Atalanta’s last minute equaliser against Juventus on Friday night had given a lot of neutral fans hope: the Scudetto race wasn’t over just yet. With Juve still having to play Roma, and a lot still to happen, the Giallorossi had the chance to get two points closer to the leaders by winning the Rome derby against high-flying Lazio. But everything went very wrong.

Lazio completely outplayed Luciano Spalletti’s side, piling three goals on the Giallorossi, whose only joy came from a wrong referee decision: Kevin Strootman’s dive was rewarded with a non-existent penalty. It wasn’t enough for Roma anyway, as Lazio proved to be the rulers of the capital and did a favour to Juventus.

After such a disappointing season, where can Roma go from here? There have been positives, but overall considering the premises, the Giallorossi will reach the summer transfer window with a lot of changes to make.

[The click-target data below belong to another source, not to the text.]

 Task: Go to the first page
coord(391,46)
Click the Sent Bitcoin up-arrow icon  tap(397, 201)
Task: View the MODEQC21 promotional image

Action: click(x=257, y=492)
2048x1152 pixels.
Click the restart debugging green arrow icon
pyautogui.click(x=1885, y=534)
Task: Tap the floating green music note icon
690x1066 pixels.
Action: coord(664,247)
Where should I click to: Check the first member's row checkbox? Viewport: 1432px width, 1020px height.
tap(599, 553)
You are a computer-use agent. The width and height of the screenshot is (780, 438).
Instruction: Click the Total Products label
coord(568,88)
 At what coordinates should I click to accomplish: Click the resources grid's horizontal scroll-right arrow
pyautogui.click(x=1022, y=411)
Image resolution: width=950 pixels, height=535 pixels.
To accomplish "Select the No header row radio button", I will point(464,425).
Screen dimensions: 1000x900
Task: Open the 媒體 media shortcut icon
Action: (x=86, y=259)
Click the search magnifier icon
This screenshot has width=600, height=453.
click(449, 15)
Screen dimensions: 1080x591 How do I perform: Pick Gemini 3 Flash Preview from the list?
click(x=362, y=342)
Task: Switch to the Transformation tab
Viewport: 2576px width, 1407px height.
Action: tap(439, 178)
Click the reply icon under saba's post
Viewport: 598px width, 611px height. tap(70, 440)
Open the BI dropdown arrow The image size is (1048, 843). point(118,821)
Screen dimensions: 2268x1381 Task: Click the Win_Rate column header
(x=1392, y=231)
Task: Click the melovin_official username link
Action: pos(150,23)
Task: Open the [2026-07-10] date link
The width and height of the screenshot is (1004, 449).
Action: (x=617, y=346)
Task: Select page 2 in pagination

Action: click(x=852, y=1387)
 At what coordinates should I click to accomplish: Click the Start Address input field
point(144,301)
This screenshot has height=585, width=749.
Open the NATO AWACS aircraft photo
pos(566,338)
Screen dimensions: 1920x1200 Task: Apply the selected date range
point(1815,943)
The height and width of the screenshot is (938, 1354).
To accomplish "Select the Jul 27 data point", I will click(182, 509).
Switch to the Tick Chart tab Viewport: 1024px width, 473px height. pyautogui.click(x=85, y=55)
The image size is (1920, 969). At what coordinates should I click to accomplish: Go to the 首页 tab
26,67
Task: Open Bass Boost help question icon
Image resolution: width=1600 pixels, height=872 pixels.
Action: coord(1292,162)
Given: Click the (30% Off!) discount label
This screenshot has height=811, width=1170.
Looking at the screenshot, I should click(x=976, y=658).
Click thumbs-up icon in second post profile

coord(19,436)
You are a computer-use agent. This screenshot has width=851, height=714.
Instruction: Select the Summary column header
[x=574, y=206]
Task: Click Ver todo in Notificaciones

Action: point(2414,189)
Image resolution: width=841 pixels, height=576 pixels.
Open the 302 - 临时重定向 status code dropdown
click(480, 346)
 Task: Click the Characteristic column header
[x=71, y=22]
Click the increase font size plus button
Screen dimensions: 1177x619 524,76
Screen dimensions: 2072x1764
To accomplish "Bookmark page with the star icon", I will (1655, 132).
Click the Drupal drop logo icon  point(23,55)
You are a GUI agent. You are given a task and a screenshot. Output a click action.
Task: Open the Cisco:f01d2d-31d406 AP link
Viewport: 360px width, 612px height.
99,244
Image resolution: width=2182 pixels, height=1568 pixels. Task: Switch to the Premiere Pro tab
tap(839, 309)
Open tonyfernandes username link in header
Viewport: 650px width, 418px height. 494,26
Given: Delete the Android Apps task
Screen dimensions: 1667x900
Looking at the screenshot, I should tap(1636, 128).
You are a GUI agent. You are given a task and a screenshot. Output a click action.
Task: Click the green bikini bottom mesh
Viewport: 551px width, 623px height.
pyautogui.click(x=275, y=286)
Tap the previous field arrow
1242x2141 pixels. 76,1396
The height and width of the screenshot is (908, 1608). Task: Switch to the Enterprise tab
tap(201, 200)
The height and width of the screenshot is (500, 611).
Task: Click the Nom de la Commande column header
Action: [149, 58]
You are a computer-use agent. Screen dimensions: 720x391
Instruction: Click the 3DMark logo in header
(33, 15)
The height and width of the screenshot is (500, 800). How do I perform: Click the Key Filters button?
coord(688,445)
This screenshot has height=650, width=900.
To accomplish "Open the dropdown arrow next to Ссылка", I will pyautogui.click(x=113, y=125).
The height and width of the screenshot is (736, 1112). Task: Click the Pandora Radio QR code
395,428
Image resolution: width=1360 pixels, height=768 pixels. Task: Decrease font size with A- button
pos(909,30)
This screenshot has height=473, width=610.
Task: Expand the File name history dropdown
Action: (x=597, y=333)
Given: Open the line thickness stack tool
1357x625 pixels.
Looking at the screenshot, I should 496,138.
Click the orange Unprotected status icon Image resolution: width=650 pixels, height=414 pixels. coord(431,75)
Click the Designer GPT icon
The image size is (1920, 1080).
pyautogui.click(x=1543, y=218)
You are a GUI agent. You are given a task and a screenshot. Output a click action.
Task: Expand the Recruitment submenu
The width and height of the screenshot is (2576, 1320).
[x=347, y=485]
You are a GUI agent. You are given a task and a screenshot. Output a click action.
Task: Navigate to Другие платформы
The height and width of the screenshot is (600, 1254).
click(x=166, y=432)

Those changes start with the manager. Spalletti himself has said more than once, that he intends to leave, and in light of recent results even those within the club who wanted to keep him will now have opted for a different solution. The first step was the appointment of Monchi as sporting director. The man who has helped to lead Sevilla to five Europa League titles now intends to bring trophies to the Eternal City, too.

The Spaniard’s first decision will be on the new coach. Spalletti’s successor will need to better the former Zenit man’s work, and that won’t be that simple. A reunion between Monchi and Unai Emery – the man with whom he won three consecutive Europa Leagues in Seville – is on the cards, especially if the former Sevilla coach ends the season with no major titles at Paris Saint Germain.

The issue with Emery would be his scant knowledge of Serie A, the positive would be a fresh face at a club that needs change. Roma are looking at a foreign manager to open up to Europe more, and he could be the right candidate. Monchi’s appointment is already a step in this direction: making Roma more international.

The new sporting director shares with the former one – the Italian Walter Sabatini – the ability to make money from transfers: buying players at a small fee and selling at a much higher value. To this end, Roma are hoping Monchi will oversee a repeat of the trophy haul they saw at Sevilla, at least. And a change in mentality too: more international, more open, more ready for a global concept of football clubs.

Then there’s the players, and results. What happens on the pitch remains the most important part. So Monchi will need to bring in footballers who can change the face of Roma, and get rid of the unnecessary ones. A delicate case is that of Francesco Totti, a figure who often overshadows the rest of the squad. Keep him another season or give him a golden goodbye? A hard decision.


Kostas Manolas and Radja Nainggolan could also leave the club, bringing in a lot of fresh cash to reinvest in new talent. Atalanta’s Franck Kessie seems a good option and a solid starting point. The rest is down to Monchi’s work. So that in a year’s time Roma will be properly fighting with Juventus for the title, rather than giving up the fight so early.